Tories are wrong ‘class’ to run today’s Britain, says David Lammy

Labour shadow foreign secretary David Lammy
Labour shadow foreign secretary David Lammy - GEOFF PUGH FOR THE TELEGRAPH

David Lammy has claimed the Tories are not the right “class of people” to be running Britain because of their “public-school smallness”.

The shadow foreign secretary said in an interview that Angela Rayner, Labour’s deputy leader, was by contrast someone who “gets it”.

His remarks come amid speculation he could be demoted to a more junior Cabinet role by Sir Keir Starmer if the party wins power next week.

Mr Lammy has kept a surprisingly low profile throughout the election period and has not made any major interventions in the campaign.

In an interview he described attending this month’s Trooping the Colour with senior Tories Boris Johnson, Lord Cameron, and James Cleverly.

He told the New Statesman: “There was a sort of demob happiness about them, a sort of casual frippery, a certain kind of public-school smallness.

“They are not the class of people that Britain needs to run it now, and that’s what my own life story tells me.

“The Labour Party is full of people – Angela Rayner, for instance. I was with her yesterday, campaigning in Mansfield – she gets this.”

All three Tories were privately educated. Mr Johnson and Lord Cameron both attended Eton College while Mr Cleverly went to Colfe’s School in London.

Angela Rayner, campaigning in Mansfield
Angela Rayner, campaigning in Mansfield - ALAN KEITH BEASTALL/ALAMY

The shadow foreign secretary described the trio as being like a “certain class of individuals at the end of the Raj not really having an account of the future”.

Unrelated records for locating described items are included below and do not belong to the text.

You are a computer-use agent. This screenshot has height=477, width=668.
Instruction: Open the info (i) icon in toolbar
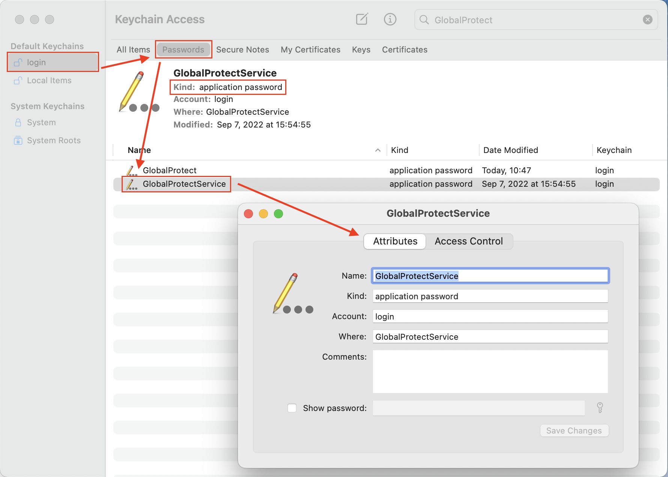[x=390, y=19]
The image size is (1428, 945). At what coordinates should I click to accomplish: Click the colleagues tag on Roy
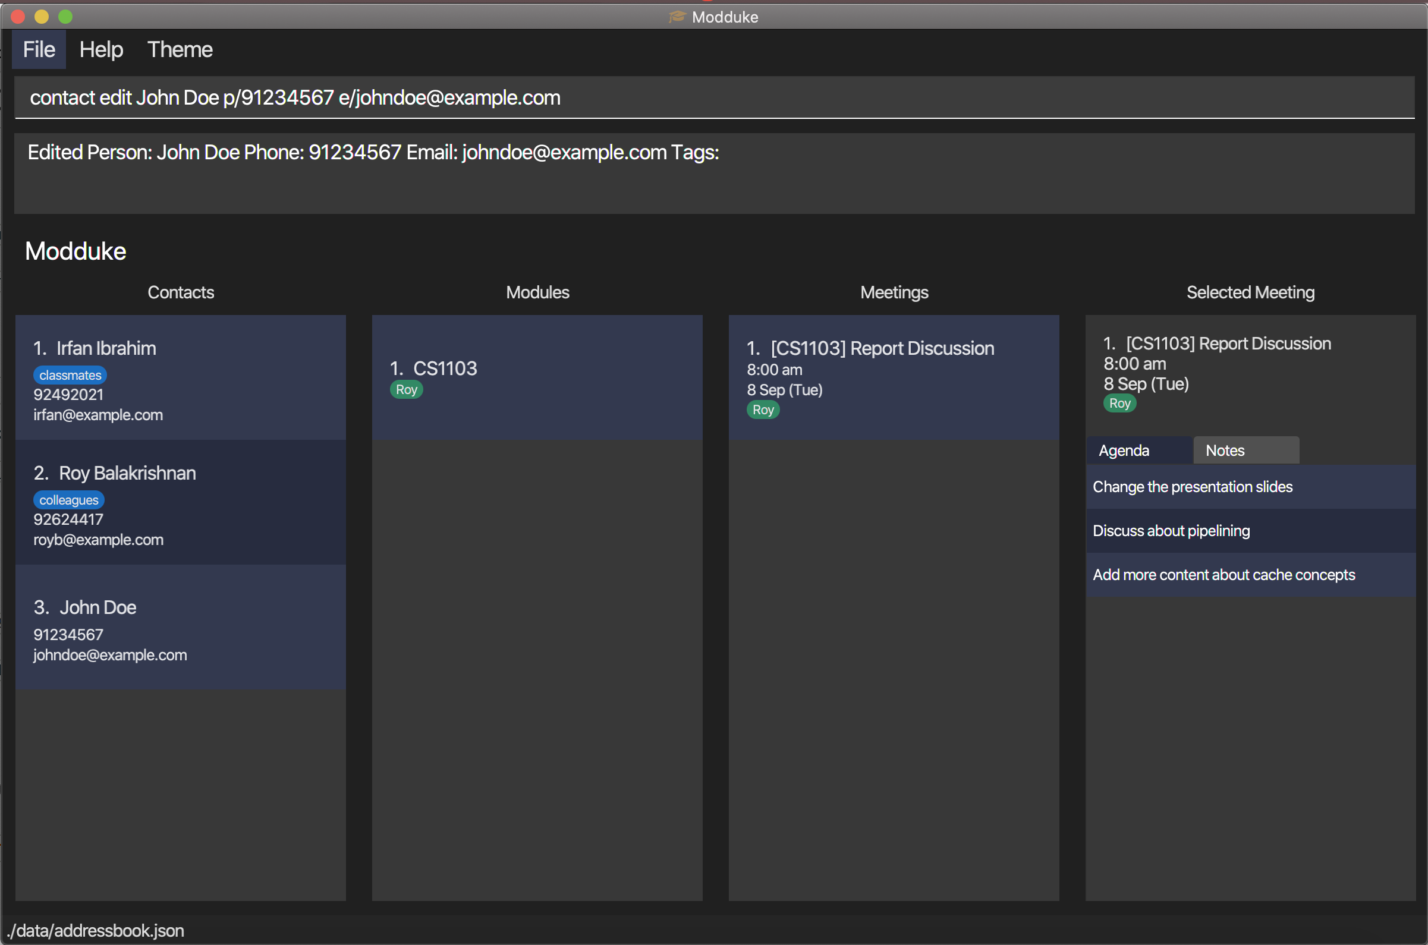point(69,500)
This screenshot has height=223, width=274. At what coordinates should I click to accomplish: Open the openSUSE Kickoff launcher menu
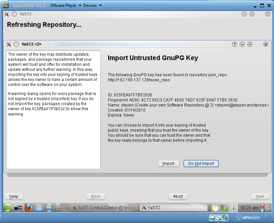(8, 208)
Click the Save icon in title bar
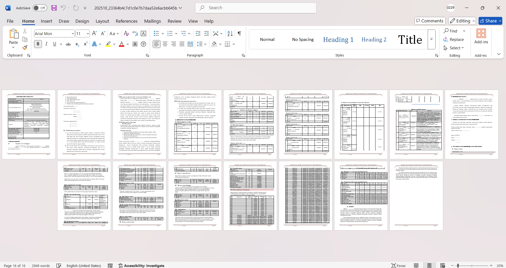Image resolution: width=506 pixels, height=268 pixels. tap(54, 8)
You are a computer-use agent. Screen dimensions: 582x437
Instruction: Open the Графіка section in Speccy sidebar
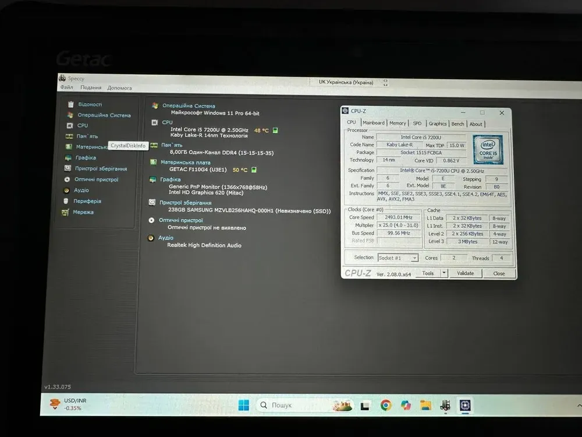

He added: “It just spoke of a class of people who have no real sense of the world as it is, whether it is in our own country or the world as we find it today.”

In contrast Ms Rayner, who has made frequent references to her working class roots, attended her local comprehensive, Avondale High School in Stockport.

Mr Lammy attended The King’s School, Peterborough – a state-funded Church of England school – after winning a scholarship as a chorister aged 10.

He has been a mainstay of Sir Keir’s top team, first as shadow justice secretary and then since November 2021 as the shadow foreign secretary.

His current position means that he is expected to take up one of the four great offices of state if Labour wins the election on July 4.

But there has been mounting speculation that he could be demoted in a first reshuffle and replaced with Douglas Alexander, a New Labour veteran.

Mr Alexander served as a Cabinet minister under Sir Tony Blair and Gordon Brown and is looking to return to Parliament as an MP after nine years away.

Sir Keir did little to douse the rumours when asked about them this week, insisting that he is “not going to start announcing the Cabinet” in advance.